## WORK ORDER
An exact copy of the listing is what is needed here; write it out in full.

## DATA SHOWN

------------------------

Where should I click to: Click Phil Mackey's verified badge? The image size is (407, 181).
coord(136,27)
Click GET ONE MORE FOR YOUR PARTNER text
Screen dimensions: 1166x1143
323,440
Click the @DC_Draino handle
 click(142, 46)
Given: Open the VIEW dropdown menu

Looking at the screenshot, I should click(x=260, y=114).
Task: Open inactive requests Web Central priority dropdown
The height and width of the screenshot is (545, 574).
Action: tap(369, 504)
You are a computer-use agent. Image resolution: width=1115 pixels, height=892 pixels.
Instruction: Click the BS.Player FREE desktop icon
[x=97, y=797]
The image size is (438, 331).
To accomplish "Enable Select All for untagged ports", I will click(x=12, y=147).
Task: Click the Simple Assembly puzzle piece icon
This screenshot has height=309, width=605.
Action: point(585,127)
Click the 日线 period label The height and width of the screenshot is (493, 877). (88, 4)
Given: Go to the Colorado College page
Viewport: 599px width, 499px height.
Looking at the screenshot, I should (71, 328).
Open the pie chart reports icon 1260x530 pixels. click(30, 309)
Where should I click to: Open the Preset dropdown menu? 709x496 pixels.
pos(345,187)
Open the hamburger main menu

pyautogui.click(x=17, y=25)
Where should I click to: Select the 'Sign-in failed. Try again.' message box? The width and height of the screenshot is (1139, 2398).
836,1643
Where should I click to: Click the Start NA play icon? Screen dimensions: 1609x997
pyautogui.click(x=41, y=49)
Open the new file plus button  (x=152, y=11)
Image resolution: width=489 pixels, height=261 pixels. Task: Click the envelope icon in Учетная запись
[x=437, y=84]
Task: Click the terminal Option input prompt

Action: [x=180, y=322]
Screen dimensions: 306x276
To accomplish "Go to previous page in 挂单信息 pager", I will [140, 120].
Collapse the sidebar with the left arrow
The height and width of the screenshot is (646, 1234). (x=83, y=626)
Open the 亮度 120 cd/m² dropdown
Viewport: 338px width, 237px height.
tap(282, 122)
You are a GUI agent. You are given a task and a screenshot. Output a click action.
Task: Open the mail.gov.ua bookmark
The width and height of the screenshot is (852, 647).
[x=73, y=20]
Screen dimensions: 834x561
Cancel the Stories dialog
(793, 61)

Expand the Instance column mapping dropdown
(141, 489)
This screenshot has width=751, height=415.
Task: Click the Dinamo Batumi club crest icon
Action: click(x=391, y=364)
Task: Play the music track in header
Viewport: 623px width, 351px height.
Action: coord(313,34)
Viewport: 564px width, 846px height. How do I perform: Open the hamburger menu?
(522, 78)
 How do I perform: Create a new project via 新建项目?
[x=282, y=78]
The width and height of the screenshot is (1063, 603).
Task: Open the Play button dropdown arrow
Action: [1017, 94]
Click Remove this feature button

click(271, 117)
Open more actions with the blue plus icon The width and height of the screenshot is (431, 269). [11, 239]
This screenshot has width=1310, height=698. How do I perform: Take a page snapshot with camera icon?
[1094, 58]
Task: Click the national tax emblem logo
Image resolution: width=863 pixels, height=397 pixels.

------------------------

## COMPLETED TASK
Where should I click to: Click Phil Mackey's verified badge? The image size is (407, 181).
coord(136,27)
Click GET ONE MORE FOR YOUR PARTNER text
Screen dimensions: 1166x1143
323,440
Click the @DC_Draino handle
 click(142, 46)
Given: Open the VIEW dropdown menu

Looking at the screenshot, I should click(x=260, y=114).
Task: Open inactive requests Web Central priority dropdown
The height and width of the screenshot is (545, 574).
Action: tap(369, 504)
You are a computer-use agent. Image resolution: width=1115 pixels, height=892 pixels.
Instruction: Click the BS.Player FREE desktop icon
[x=97, y=797]
The image size is (438, 331).
To accomplish "Enable Select All for untagged ports", I will click(x=12, y=147).
Task: Click the Simple Assembly puzzle piece icon
This screenshot has height=309, width=605.
Action: point(585,127)
Click the 日线 period label The height and width of the screenshot is (493, 877). (88, 4)
Given: Go to the Colorado College page
Viewport: 599px width, 499px height.
Looking at the screenshot, I should (71, 328).
Open the pie chart reports icon 1260x530 pixels. click(30, 309)
Where should I click to: Open the Preset dropdown menu? 709x496 pixels.
pos(345,187)
Open the hamburger main menu

pyautogui.click(x=17, y=25)
Where should I click to: Select the 'Sign-in failed. Try again.' message box? The width and height of the screenshot is (1139, 2398).
836,1643
Where should I click to: Click the Start NA play icon? Screen dimensions: 1609x997
pyautogui.click(x=41, y=49)
Open the new file plus button  (x=152, y=11)
Image resolution: width=489 pixels, height=261 pixels. Task: Click the envelope icon in Учетная запись
[x=437, y=84]
Task: Click the terminal Option input prompt

Action: [x=180, y=322]
Screen dimensions: 306x276
To accomplish "Go to previous page in 挂单信息 pager", I will [140, 120].
Collapse the sidebar with the left arrow
The height and width of the screenshot is (646, 1234). (x=83, y=626)
Open the 亮度 120 cd/m² dropdown
Viewport: 338px width, 237px height.
tap(282, 122)
You are a GUI agent. You are given a task and a screenshot. Output a click action.
Task: Open the mail.gov.ua bookmark
The width and height of the screenshot is (852, 647).
[x=73, y=20]
Screen dimensions: 834x561
Cancel the Stories dialog
(793, 61)

Expand the Instance column mapping dropdown
(141, 489)
This screenshot has width=751, height=415.
Task: Click the Dinamo Batumi club crest icon
Action: click(x=391, y=364)
Task: Play the music track in header
Viewport: 623px width, 351px height.
Action: coord(313,34)
Viewport: 564px width, 846px height. How do I perform: Open the hamburger menu?
(522, 78)
 How do I perform: Create a new project via 新建项目?
[x=282, y=78]
The width and height of the screenshot is (1063, 603).
Task: Open the Play button dropdown arrow
Action: [1017, 94]
Click Remove this feature button

click(271, 117)
Open more actions with the blue plus icon The width and height of the screenshot is (431, 269). [11, 239]
This screenshot has width=1310, height=698. How do I perform: Take a page snapshot with camera icon?
[1094, 58]
Task: Click the national tax emblem logo
Image resolution: width=863 pixels, height=397 pixels.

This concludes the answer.